Records excerpted from a collection
[Start of section]
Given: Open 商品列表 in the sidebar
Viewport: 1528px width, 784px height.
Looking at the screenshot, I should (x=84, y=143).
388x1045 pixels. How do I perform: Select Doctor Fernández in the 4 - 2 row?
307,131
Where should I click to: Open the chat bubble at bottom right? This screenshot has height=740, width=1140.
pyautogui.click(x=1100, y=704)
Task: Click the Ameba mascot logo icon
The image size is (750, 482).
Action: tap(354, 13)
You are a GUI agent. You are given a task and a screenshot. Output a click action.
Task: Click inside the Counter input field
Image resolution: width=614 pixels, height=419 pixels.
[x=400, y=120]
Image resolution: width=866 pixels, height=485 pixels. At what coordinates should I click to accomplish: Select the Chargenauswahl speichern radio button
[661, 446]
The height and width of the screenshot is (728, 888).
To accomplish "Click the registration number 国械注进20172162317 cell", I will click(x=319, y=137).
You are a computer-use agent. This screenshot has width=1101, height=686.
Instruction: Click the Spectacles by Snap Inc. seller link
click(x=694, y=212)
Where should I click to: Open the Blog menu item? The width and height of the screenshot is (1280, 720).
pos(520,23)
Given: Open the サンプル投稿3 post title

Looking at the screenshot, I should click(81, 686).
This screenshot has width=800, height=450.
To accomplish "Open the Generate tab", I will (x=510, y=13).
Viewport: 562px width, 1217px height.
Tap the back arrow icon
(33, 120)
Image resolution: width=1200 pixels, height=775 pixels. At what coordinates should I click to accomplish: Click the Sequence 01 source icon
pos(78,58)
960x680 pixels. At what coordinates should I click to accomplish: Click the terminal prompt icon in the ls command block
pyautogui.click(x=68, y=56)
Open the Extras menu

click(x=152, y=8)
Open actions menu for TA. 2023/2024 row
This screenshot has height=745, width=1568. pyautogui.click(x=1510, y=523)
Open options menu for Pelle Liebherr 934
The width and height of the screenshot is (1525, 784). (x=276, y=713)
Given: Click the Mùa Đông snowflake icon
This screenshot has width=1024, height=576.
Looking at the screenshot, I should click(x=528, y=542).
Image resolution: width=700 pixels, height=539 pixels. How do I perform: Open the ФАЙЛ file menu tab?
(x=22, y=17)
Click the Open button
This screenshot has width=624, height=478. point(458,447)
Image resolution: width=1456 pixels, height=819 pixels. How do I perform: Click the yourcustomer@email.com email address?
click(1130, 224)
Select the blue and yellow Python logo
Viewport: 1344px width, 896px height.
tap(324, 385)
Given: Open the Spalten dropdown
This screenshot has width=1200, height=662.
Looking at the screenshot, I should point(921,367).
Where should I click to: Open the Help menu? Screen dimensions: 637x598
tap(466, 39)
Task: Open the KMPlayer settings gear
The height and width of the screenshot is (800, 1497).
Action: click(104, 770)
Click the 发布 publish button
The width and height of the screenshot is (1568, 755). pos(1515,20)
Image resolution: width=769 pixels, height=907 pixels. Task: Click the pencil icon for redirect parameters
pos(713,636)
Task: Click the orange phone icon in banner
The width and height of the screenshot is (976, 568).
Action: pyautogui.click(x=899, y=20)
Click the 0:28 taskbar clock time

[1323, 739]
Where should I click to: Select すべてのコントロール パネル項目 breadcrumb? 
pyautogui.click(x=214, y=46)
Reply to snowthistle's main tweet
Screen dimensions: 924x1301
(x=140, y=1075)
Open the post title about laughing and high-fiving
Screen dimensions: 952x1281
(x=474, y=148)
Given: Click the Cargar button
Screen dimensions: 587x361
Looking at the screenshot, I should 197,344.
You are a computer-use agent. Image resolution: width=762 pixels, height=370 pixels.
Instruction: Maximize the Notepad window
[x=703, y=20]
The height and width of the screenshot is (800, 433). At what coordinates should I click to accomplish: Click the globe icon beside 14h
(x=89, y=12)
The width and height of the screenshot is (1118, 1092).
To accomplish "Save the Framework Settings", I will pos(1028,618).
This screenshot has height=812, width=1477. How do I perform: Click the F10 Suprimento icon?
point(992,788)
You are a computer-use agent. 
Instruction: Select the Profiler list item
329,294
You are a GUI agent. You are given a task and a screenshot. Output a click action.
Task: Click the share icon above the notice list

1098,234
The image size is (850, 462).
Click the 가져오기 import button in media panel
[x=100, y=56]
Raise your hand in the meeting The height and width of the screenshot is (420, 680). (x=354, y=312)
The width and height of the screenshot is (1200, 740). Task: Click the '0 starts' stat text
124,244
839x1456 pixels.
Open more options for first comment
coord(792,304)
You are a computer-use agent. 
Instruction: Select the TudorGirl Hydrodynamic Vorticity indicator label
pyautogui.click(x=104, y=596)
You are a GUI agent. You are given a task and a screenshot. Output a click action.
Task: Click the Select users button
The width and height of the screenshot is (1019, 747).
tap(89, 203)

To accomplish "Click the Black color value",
[End of section]
■ **WHAT TO DO**: From the entries above, restate word for word the lines from the line containing "Image resolution: width=769" to the line containing "The width and height of the screenshot is (1118, 1092).", both ends included, and nothing more.

■ **RESULT OF THE EXERCISE**:
Image resolution: width=769 pixels, height=907 pixels. Task: Click the pencil icon for redirect parameters
pos(713,636)
Task: Click the orange phone icon in banner
The width and height of the screenshot is (976, 568).
Action: pyautogui.click(x=899, y=20)
Click the 0:28 taskbar clock time

[1323, 739]
Where should I click to: Select すべてのコントロール パネル項目 breadcrumb? 
pyautogui.click(x=214, y=46)
Reply to snowthistle's main tweet
Screen dimensions: 924x1301
(x=140, y=1075)
Open the post title about laughing and high-fiving
Screen dimensions: 952x1281
(x=474, y=148)
Given: Click the Cargar button
Screen dimensions: 587x361
Looking at the screenshot, I should 197,344.
You are a computer-use agent. Image resolution: width=762 pixels, height=370 pixels.
Instruction: Maximize the Notepad window
[x=703, y=20]
The height and width of the screenshot is (800, 433). At what coordinates should I click to accomplish: Click the globe icon beside 14h
(x=89, y=12)
The width and height of the screenshot is (1118, 1092).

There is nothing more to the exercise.